Jonathan Manthorpe | Saturday, 14 June 2008


It has always been clear that the ability of NATO forces to bring the necessary level of security to Afghanistan to allow for reconstruction depends in large part on the willingness of neighbouring Pakistan to close down the Taliban and al-Qaida safe havens in its lawless border provinces.

That said, the refuges in Pakistan for the insurgents are not the only challenge to bringing security to Afghan-istan. The corruption and incompetence of the administration of President Hamid Karzai is at least as important.

From that rot at the top flows problems like the presence of regional warlords with their own militias within his government, as well as men who oversee Afghanistan's dominance of the world's illegal heroin and opium trades.

Add to that a national police force of extraordinary uselessness and predatory instincts, and Karzai's near total failure to extend his rule or the sense of nationhood beyond a few districts in the capital Kabul, and it is a dismal picture.

But down the long trail of history, regional geography and politics have always meant that the battle for Afghanistan can never be won in Afghanistan alone.
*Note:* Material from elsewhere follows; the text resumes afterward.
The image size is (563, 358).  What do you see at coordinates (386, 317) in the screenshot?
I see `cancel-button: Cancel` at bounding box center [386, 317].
A report by the Rand Corp. published this week underlines yet again that unless Taliban and al-Qaida bases in Pakistan are eliminated, NATO allies, including Canada, of course, "will face crippling long-term consequences in their efforts to stabilize and rebuild Afghanistan."

Now, the Rand report was funded by the United States department of defence, and in these circumstances the people paying the bill usually get the report they want.

But the report's assertion that individuals within Pakistan's Inter-Services Intelligence Directorate and the military Frontier Corps are still aiding the Taliban and al-Qaida meshes with other recent reports.

One of Pakistan's English-language newspapers, Daily Times, for example, reported last Sunday it had details of secret agreements included in peace deals made between the Pakistan government and tribal leaders in the border territory of North Waziristan.

These deals, which usually involve the Islamabad government agreeing to withdraw its troops in return for guarantees from tribal leaders that Taliban will be restrained and al-Qaida forced to leave, have been loudly criticized by NATO as little more than a licence for the insurgents to operate.

The Daily Times said the document it has seen says al-Qaida members will be allowed to remain "as long as they pledge to remain peaceful." That means peaceful in Pakistan, not in Afghanistan.